Here I move the TLBI_ON_MAP quirk into _arm_short_map, then the map from
split also could flush-tlb if it's necessary.

> > +       return ret;
> > +}
> > +
[...]
> > +static bool _arm_short_whether_free_pgtable(arm_short_iopte *pgd)
> > +{
> 
> _arm_short_pgtable_empty might be a better name.

Thanks.

> 
> > +       arm_short_iopte *pte;
> > +       int i;
> > +
> > +       pte = ARM_SHORT_GET_PGTABLE_VA(*pgd);
> > +       for (i = 0; i < ARM_SHORT_PTRS_PER_PTE; i++) {
> > +               if (pte[i] != 0)
> > +                       return false;
> > +       }
> > +
> > +       return true;
> > +}
> > +
> > +static int
> > +arm_short_split_blk_unmap(struct io_pgtable_ops *ops, unsigned int iova,
> > +                         phys_addr_t paddr, size_t size,
> > +                         arm_short_iopte pgdprotup, arm_short_iopte pteprotup,
> > +                         size_t blk_size)
> > +{
> > +       struct arm_short_io_pgtable *data = io_pgtable_ops_to_data(ops);
> > +       const struct iommu_gather_ops *tlb = data->iop.cfg.tlb;
> > +       struct io_pgtable_cfg *cfg = &data->iop.cfg;
> > +       unsigned long *pgbitmap = &cfg->pgsize_bitmap;
> > +       unsigned int blk_base, blk_start, blk_end, i;
> > +       arm_short_iopte pgdprot, pteprot;
> > +       phys_addr_t blk_paddr;
> > +       size_t mapsize = 0, nextmapsize;
> > +       int ret;
> > +
> > +       /* find the nearest mapsize */
> > +       for (i = find_first_bit(pgbitmap, BITS_PER_LONG);
> > +            i < BITS_PER_LONG && ((1 << i) < blk_size) &&
> > +            IS_ALIGNED(size, 1 << i);
> > +            i = find_next_bit(pgbitmap, BITS_PER_LONG, i + 1))
> > +               mapsize = 1 << i;
> > +
> > +       if (WARN_ON(!mapsize))

▸ Written request A
Decide whether each statement below agrees with the code review excerpt: (i) the reviewer proposes _arm_short_pgtable_empty as a new name for _arm_short_whether_free_pgtable, (ii) the TLBI_ON_MAP quirk is moved into _arm_short_map, and (iii) arm_short_split_blk_unmap is declared with a void return type. Answer yes or no for each, and quote the exact words of the excerpt that decide it.
▸ Written request B
Continue the code review excerpt about splitting page table blocks, starting after its last line.

▸ Data segment
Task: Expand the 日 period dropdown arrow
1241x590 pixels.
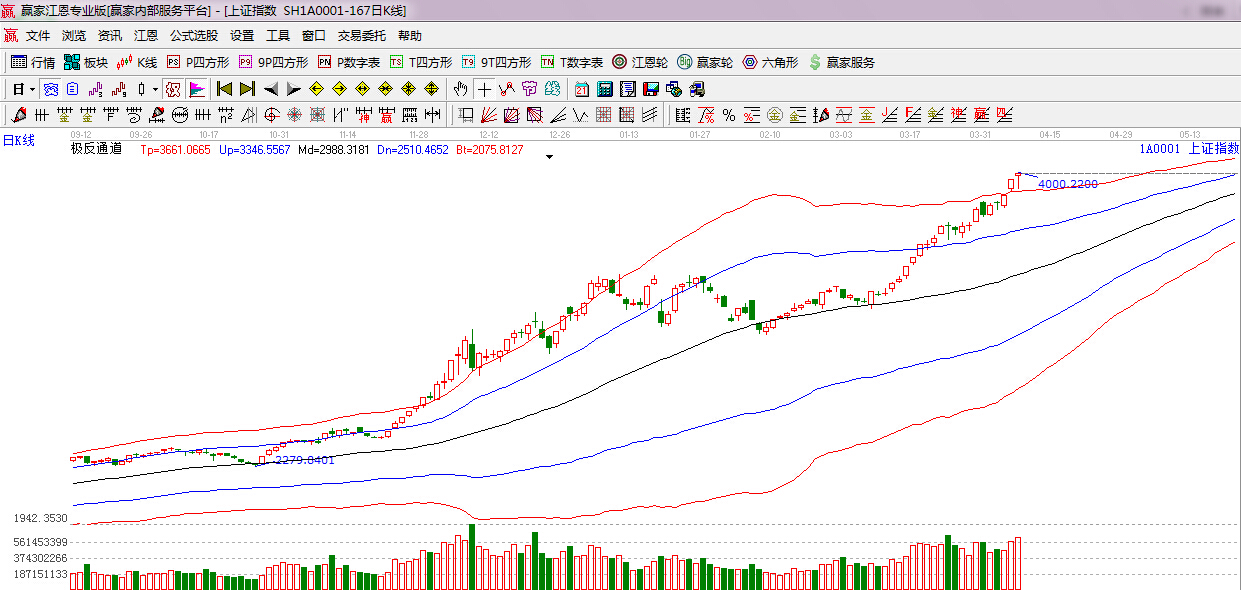Action: (32, 89)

▸ Task answer A
(i) Yes: "_arm_short_pgtable_empty might be a better name."
(ii) Yes: "Here I move the TLBI_ON_MAP quirk into _arm_short_map"
(iii) No: "static int"

▸ Task answer B
> > +               return 0; /* Bytes unmapped */
> > +       nextmapsize = 1 << i;
> > +
> > +       blk_base = iova & ~(blk_size - 1);
> > +       blk_start = blk_base;
> > +       blk_end = blk_start + blk_size;
> > +       blk_paddr = paddr;
> > +
> > +       for (; blk_start < blk_end;
> > +            blk_start += mapsize, blk_paddr += mapsize) {
> > +               /* Unmap! */
> > +               if (blk_start == iova)
> > +                       continue;
> > +
> > +               /* Try to upper map */
> > +               if (blk_base != blk_start &&
> > +                   IS_ALIGNED(blk_start | blk_paddr, nextmapsize) &&
> > +                   mapsize != nextmapsize) {
> > +                       mapsize = nextmapsize;
> > +                       i = find_next_bit(pgbitmap, BITS_PER_LONG, i + 1);
> > +                       if (i < BITS_PER_LONG)
> > +                               nextmapsize = 1 << i;
> > +               }
> > +
> > +               if (mapsize == SZ_1M) {
> 
> How do we get here with a mapsize of 1M?

About the split, there may be some cases:

super section may split to section, or large page, or small page.
section may split to large page, or small page.
large page may split to small page.

How do we get here with a mapsize of 1M?
->the mapsize will be 1M while supersection split to section.
  If we run the self-test, we can get the mapsize's change.

> 
> > +                       pgdprot = pgdprotup;
> > +                       pgdprot |= __arm_short_pgd_prot(data, 0, false);

    Here I cann't get IOMMU_{READ,WRITE,NOEXEC,CACHE}, I have to use 0
as the second parameter(some bits like PGD_B/PGD_C have been record in
pgdprotup)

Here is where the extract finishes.